Arrive l'heure des contests, au son de « Sex on the Beach » (la version de Spankers) : meilleur couleur, meilleur N&B, meilleur weird et meilleur de la journée. La tatoueuse et modèle ultra-célèbre Kinki Rizuaky est appelée pour faire partie du jury, provoquant la levée d'une armée de Smartphones. Tatoueuse et modèle ultra-célèbre, elle mise tout sur les tenues légères et le sens des affaires. Difficile d'exister en tant que tatoueuse indépendante dans la société malaisienne alors elle y va franco. À 28 ans, la jeune femme est un véritable phénomène sur Internet, avec plus d'un million de fans sur les réseaux sociaux. Machines et gants sponsorisés, T-shirts dédicacés, bannière à son effigie où elle pose dénudée… Kinki Rizuaky prend soin de son image et a toujours le temps pour poser avec ses fans transis. Malgré ses tarifs prohibitifs qui font grincer des dents la concurrence, des clients de Hong Kong, de Chine, de Taïwan, d’Australie sautent dans un avion juste pour avoir un tatouage d'elle. Son agenda déborde. Elle voyage autant que possible pour élargir sa clientèle, le marché malaisien étant encore relativement restreint avec 60% de la population de confession musulmane. « Si la police nous surprend en train de tatouer des musulmans au shop, on peut avoir des problèmes » note Kinki Ryuzaki. Elle a ouvert son propre shop en avril 2014 à Kuala Lumpur. « Je suis enfin libre, je peux rencontrer d'autres artistes, m'améliorer, aller à des conventions, travailler à mon autopromotion. » Une fille pour qui seul le futur compte.

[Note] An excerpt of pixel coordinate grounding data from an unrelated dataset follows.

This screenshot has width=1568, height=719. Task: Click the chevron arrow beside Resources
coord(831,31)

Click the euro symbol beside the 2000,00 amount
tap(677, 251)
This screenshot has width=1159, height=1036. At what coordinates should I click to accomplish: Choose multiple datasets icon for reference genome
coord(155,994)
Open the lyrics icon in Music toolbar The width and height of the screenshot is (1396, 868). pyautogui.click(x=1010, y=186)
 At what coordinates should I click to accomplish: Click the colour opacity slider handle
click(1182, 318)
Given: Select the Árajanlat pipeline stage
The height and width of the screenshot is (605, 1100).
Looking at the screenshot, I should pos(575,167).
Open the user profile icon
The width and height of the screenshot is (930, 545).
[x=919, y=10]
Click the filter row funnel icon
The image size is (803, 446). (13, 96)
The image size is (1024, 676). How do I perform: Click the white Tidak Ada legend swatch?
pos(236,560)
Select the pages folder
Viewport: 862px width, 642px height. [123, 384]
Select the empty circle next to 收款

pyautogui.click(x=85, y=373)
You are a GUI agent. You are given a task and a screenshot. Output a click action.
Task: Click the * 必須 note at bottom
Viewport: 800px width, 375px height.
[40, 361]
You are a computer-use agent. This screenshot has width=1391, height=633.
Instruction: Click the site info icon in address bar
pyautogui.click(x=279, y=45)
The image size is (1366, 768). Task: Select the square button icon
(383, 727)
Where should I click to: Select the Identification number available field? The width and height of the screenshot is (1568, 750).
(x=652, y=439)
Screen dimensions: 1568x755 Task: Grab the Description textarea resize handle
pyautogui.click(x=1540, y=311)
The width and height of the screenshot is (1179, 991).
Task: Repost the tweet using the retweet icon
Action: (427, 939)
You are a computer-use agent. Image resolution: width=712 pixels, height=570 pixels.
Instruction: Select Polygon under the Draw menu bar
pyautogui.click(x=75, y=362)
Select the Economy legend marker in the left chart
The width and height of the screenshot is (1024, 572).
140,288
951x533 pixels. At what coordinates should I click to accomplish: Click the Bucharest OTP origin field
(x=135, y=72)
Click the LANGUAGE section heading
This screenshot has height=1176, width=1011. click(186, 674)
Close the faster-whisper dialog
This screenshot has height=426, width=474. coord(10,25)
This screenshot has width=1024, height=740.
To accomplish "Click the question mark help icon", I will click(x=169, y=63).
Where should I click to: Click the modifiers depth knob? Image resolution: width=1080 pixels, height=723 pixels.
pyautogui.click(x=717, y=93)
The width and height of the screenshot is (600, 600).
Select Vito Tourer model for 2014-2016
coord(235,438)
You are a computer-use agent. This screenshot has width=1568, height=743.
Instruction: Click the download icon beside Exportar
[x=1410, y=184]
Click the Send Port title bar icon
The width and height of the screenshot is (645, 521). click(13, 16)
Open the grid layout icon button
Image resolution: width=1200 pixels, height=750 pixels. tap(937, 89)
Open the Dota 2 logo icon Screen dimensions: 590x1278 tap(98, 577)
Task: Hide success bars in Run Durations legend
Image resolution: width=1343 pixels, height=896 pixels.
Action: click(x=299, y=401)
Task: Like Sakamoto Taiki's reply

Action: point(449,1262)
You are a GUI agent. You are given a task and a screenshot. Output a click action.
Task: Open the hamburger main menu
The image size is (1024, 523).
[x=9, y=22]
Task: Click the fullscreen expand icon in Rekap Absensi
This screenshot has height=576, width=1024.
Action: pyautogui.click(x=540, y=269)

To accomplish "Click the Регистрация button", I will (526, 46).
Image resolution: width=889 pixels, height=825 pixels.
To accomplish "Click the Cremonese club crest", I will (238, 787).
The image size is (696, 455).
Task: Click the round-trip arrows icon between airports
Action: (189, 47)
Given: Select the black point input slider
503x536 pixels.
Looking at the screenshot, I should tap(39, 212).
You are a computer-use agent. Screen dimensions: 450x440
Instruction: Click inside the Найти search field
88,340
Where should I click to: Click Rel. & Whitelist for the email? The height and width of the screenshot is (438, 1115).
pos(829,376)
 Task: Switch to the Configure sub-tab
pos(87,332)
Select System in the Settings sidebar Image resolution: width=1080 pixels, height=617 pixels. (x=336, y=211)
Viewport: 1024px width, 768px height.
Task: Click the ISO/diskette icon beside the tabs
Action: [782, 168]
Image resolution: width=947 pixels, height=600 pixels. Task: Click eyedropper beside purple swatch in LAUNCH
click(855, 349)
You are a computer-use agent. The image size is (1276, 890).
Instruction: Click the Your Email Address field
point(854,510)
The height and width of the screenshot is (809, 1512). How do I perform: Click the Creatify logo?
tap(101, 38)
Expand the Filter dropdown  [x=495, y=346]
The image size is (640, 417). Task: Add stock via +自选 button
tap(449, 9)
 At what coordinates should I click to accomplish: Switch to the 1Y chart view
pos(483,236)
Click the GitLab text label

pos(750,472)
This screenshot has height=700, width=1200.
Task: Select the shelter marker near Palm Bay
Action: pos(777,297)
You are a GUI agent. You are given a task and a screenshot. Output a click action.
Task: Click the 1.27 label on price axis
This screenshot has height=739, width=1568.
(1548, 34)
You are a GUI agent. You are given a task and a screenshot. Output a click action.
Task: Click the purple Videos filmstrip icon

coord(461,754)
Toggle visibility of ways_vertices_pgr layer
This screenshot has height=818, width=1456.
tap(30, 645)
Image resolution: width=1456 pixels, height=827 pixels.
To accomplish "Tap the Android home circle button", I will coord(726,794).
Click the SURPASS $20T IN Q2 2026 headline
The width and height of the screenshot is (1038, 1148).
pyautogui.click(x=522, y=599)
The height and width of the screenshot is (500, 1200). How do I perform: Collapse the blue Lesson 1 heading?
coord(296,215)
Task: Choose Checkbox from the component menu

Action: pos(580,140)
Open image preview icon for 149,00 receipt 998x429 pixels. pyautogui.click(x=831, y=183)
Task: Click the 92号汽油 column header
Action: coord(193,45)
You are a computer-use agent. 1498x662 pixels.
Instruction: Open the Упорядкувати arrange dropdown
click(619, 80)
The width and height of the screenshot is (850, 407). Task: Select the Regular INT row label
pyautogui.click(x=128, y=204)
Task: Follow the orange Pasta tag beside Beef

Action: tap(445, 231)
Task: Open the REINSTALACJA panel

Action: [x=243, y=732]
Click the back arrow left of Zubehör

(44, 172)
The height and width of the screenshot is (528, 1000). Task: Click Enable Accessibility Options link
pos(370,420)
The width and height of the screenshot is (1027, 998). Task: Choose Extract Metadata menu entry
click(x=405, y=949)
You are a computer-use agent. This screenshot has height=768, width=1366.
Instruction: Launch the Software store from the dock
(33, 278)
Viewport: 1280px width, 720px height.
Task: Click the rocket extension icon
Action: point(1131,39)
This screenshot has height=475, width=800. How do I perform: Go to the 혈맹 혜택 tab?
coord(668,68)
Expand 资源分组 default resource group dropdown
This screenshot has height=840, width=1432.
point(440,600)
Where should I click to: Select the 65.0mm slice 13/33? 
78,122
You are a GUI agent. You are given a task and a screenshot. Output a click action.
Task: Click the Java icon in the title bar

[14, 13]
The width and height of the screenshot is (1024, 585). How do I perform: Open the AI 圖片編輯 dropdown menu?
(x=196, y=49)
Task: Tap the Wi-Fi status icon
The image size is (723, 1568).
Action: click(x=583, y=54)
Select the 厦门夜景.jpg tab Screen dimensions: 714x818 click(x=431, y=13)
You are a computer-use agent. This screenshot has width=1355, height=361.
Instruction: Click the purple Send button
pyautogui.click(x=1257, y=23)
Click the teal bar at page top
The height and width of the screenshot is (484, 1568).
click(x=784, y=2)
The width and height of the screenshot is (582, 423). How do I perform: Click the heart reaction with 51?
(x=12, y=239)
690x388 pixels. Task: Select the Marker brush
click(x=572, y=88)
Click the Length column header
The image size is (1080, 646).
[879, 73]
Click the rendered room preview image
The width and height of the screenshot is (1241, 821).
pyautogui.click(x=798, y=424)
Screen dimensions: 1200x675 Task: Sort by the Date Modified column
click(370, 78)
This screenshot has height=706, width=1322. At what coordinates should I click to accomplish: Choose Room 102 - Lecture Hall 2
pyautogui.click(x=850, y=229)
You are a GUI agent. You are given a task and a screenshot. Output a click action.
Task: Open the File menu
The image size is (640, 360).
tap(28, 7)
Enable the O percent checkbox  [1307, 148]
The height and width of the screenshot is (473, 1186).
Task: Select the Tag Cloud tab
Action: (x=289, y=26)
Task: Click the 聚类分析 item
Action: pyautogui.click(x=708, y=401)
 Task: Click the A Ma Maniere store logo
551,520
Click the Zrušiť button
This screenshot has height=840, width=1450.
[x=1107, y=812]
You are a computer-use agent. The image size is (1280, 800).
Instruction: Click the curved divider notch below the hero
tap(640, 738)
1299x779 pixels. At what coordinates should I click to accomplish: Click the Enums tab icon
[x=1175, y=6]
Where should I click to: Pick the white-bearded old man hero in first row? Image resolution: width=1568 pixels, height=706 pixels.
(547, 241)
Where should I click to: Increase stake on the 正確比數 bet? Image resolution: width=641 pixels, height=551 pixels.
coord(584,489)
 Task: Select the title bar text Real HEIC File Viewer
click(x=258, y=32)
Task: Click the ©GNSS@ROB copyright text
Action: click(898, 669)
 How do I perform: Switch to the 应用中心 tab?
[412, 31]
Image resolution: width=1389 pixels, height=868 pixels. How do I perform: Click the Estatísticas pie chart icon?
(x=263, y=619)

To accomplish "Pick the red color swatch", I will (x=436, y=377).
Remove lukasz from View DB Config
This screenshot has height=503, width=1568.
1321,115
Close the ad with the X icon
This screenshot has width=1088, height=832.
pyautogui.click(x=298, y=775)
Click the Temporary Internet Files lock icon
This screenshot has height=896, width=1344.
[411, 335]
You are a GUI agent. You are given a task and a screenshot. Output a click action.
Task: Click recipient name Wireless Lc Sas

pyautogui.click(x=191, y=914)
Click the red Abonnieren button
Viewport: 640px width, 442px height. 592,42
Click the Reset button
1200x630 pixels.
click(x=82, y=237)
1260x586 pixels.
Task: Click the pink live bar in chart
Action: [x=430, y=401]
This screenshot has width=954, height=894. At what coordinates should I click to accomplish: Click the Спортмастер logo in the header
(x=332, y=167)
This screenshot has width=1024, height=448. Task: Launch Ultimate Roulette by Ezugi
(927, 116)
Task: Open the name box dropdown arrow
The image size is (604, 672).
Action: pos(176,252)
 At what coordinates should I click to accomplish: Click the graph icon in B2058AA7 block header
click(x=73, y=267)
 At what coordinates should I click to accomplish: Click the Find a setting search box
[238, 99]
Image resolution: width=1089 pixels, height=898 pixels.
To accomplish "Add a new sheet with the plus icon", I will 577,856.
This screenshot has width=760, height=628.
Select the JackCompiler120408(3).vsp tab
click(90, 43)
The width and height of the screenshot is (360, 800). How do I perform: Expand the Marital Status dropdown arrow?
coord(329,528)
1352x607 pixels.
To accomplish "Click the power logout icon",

En face, Augustine Nezumi, uniforme de prisonnier noir et blanc à rayures sur le dos, livre son verdict. « Je n'avais pas beaucoup d'attentes, mais franchement pour une première édition, c’est honorable. A Singapour, se hisser au niveau international nous a pris quinze ans. Nous avons la meilleure culture tattoo d'Asie, tout le monde se fait tatouer et c'est cool. Mon client à qui je viens de couvrir entièrement le cou est un homme d'affaires important qui possède trois bateaux dans l’industrie pétrolière et il n'y a aucun problème. La culture du tatouage est nouvelle à Bornéo et les gens doivent comprendre qu'il va falloir commencer à payer pour un bon tattoo. C'est au moins 200 dollars de l'heure à Singapour et il n'y a aucune raison de baisser les prix. Tu paies des cacahuètes, tu reçois des singes » assène-t-il.